Comments:"Tech-Foo: Visualising the Ubuntu Package Repository"
URL:http://tech-foo.blogspot.se/2013/01/visualising-ubuntu-package-repository.html
Like most geeks, I like data. I also like making pretty pictures. This weekend, I found a way to make pretty pictures from some data I had lying around.
The Data: Ubuntu Packages
Ubuntu is made up of thousands of packages. Each package contains a control file that provides some meta-data about the package. For example, here is the control data for the autopilot tool:Package: python-autopilot Priority: optional Section: universe/python Installed-Size: 1827 Maintainer: Ubuntu Developers Original-Maintainer: Thomi Richards Architecture: all Source: autopilot Version: 1.2daily12.12.10-0ubuntu1 Depends: python (>= 2.7.1-0ubuntu2), python (<< 2.8), gir1.2-gconf-2.0, gir1.2-glib-2.0, gir1.2-gtk-2.0, gir1.2-ibus-1.0, python-compizconfig, python-dbus, python-junitxml, python-qt4, python-qt4-dbus, python-testscenarios, python-testtools, python-xdg, python-xlib, python-zeitgeist Filename: pool/universe/a/autopilot/python-autopilot_1.2daily12.12.10-0ubuntu1_all.deb Size: 578972 MD5sum: c36f6bbab8b5ee10053b63b41ad7189a SHA1: 749cb0df1c94630f2b3f7a4a1cd50357e0bf0e4d SHA256: 948eeee40ad025bfb84645f68012e6677bc4447784e4214a5512786aa023467c Description-en: Utility to write and run integration tests easily The autopilot engine enables to ease the writing of python tests for your application manipulating your inputs like the mouse and keyboard.
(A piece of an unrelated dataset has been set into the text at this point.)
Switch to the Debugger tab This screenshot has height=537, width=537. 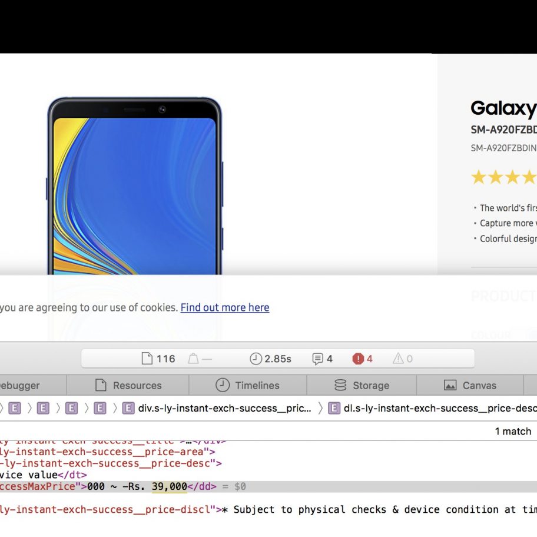(x=21, y=386)
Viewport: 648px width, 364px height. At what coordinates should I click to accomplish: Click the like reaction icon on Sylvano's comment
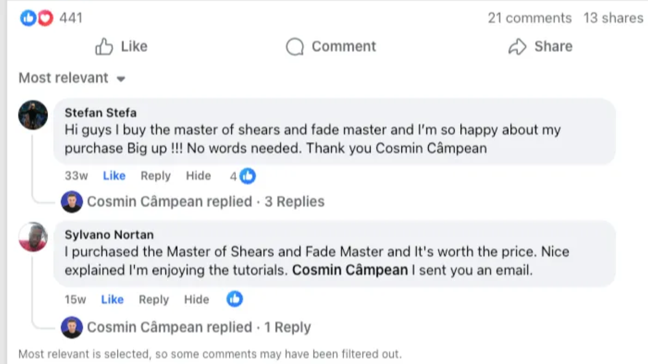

It also provides a lot of utilities linked to the X server and detecting applications. Homepage: https://launchpad.net/autopilot Description-md5: 1cea8e2d895c31846b8d3482f96a24d4 Bugs: https://bugs.launchpad.net/ubuntu/+filebug Origin: Ubuntu
As you can see, there's a lot of information here. The bit I'm interested in is the 'Depends' line. This lists all the packages that are required in order for this package to work correctly. When you install autopilot, your package manager will install all it's dependencies, and the dependencies of all those packages etc. This is (in my opinion), the best feature of a modern Linux distribution, compared with Windows.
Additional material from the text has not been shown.